Regresamos a la mansión de Seekht y nos dirigimos a nuestras respectivas habitaciones. Tiana, que había estado en silencio hasta entonces, se inclinó profundamente al entrar en la habitación.

— Mi Amo. Muchas gracias. — Después de que te mirara así… — Lo siento. — No tienes por qué disculparte. Solo… ¿No le guardas rencor? Ese hombre es tu padrastro, el que te vendió, ¿verdad? — Sí. — No lo entiendo. ¿No tenías la obligación de darle dinero?

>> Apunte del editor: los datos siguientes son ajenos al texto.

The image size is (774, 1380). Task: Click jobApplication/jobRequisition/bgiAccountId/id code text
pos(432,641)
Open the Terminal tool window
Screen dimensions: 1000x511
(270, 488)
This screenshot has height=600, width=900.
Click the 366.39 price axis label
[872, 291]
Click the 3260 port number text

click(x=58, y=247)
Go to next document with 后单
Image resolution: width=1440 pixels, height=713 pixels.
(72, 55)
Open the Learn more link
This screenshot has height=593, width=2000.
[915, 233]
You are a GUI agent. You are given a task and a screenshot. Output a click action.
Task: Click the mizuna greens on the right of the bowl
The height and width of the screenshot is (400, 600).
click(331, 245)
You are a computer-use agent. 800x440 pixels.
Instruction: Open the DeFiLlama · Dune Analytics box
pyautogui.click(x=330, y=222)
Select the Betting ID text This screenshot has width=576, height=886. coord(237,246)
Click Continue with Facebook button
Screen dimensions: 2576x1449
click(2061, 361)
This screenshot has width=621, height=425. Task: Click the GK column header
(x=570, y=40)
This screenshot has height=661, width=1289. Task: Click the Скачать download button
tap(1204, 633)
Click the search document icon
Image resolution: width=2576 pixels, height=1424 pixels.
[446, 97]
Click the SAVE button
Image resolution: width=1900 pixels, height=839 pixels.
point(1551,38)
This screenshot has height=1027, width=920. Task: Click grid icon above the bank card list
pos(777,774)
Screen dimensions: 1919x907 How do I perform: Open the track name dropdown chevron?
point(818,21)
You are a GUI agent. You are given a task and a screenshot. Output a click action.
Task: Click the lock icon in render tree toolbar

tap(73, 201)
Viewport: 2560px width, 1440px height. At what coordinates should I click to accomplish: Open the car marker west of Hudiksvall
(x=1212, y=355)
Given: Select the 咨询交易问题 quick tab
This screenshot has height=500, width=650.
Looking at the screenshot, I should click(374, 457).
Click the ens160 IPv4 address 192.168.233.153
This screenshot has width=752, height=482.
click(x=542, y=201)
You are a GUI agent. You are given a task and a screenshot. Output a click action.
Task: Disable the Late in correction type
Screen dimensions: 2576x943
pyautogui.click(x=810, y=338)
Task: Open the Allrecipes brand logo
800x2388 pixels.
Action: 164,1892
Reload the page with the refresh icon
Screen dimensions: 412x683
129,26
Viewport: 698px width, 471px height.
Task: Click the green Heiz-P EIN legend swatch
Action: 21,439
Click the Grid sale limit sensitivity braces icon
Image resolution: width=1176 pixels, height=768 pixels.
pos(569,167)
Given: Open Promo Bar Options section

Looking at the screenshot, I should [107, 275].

Para mi creciente incomprensión, Tiana sonrió.

— Es cierto que estuve triste por un tiempo. Pero sentí lástima por él. Mendigar en el frío no es fácil, ¿verdad? No sabía que él hacía todo eso para mantenernos.

Una conmoción recorrió mi cabeza, como si me hubieran golpeado con un garrote. El alcohol del vino caliente que bebí en la terraza se disipó.

— Me ha comprado esta ropa de abrigo y no me falta nada. Soy feliz gracias a Mi Amo. Escuché que la felicidad se escapa si la acaparas. Así que esto es mi porción de felicidad para compartir. — Ya veo.

Apenas pude decir eso. Si yo estuviera en el lugar de Tiana, seguramente habría revelado mi identidad, me habría jactado de la vida privilegiada que llevo, o le habría escupido.

Me di cuenta, aunque tardíamente, de la increíble chica que había comprado. Solo conocía a una persona con un alma tan pura. De repente me sentí incapaz de mirarla directamente y desvié la mirada.

— ¿Eh, Mi Amo? — Tiana tenía una expresión de preocupación. — ¿Dije algo extraño? — No. Es solo que de repente la visión se me ha nublado. Tal vez bebí demasiado. — ¿Está bien? — Sí, estoy bien. Tú, sí. Puede que seas un poco diferente.

Al ser llamada «diferente» directamente, Tiana frunció las mejillas, con el ceño fruncido. Me sentí un poco aliviado de que su reacción fuera tan infantil, acorde a su edad.